Adrya Stembridge (chant, basse, guitare, programmation, clavier), Debra Beat (guitare, basse), Natalija Moss (clavier, basse)

remarques

https://tearsforthedying.bandcamp.com/

chronique

L’époque est assez géniale pour ça… Depuis l’avènement du net, il est devenu possible de commander tout et n’importe quoi, y compris à l’autre bout du monde. Souci, l’aspect écologique du phénomène et aussi le juteux marché des transports qui résulte en des frais de port parfois réellement surréalistes. J’ai failli rester à distances des Américaines de Tears for the Dying pour cette raison; depuis Athens, Georgie, le transport pour la Suisse coûte près de 4 fois le prix du cd ! C’était sans compter la passion de l’incontournable patron de Bat-Cave Productions qui s’est aussitôt emparé de l’affaire en produisant un cd compilant les minis déjà enregistrés par le trio pour rendre cette musique accessible en Europe. La création du projet est plutôt ancienne mais divers hiatus plus ou moins longs expliquent une discographie plutôt mince. Le deathrock de Tears for the Dying est impliqué à tous les niveaux: émotionnel, social, politique, artistique… Il mêle donc diverses influences allant aussi bien du deathrock de Los Angeles qu’à l’anarcho-punk britannique (le combo a fréquemment rendu hommage à CRASS), avec même une légère touche post punk parfois (les compatriotes de Pylon n’y sont peut-être pas étrangers ?).

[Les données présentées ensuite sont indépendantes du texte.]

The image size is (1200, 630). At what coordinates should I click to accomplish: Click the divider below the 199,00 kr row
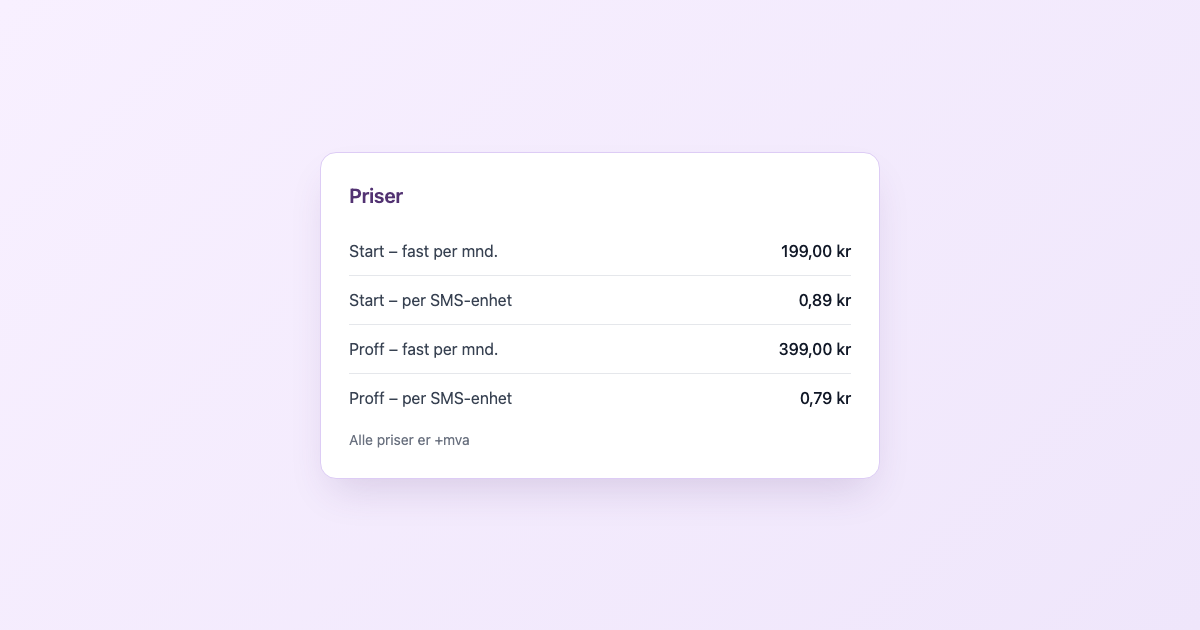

Toutes transgenres, les musiciennes sont bien placées pour savoir à quel point la vie n’est pas un fleuve tranquille, ce qui explique quelques chansons particulièrement tranchantes (le punk ‘ACAB’, ‘Go die’, ‘Lost girls’, le refrain terrible de ‘Memories’), d’autres sonnent plus ‘adoucies’ (mais d’autant plus mélancoliques) telles que ‘Deadweight’ et son synthé triste, ‘Flow’. De manière générale cependant, le son des Américaines est combattif: rythmes percutants à la boîte (les accélérations, cassures, sont courantes), des guitares méchantes, une basse d’attaque et des mélodies fortes. Le chant alterne entre désespoir, rage, besoin d’amour contrarié, avec des nuances de tessiture pas si courantes dans le genre, parfois ultra aiguës ou planantes. En règle générale, après toutes ces années de composition et de travail, il devenait urgent de pouvoir écouter cette collection de hits et accorder à Tears for the Dying un vrai début de notoriété. Voilà une formation qui a son univers bien à elle, un peu comme une lecture publique de ‘Penis Envy’ dans un cimetière éclairé au néon. Souhaitons que malgré son titre, cette compilation soit synonyme de possible plus que de fin…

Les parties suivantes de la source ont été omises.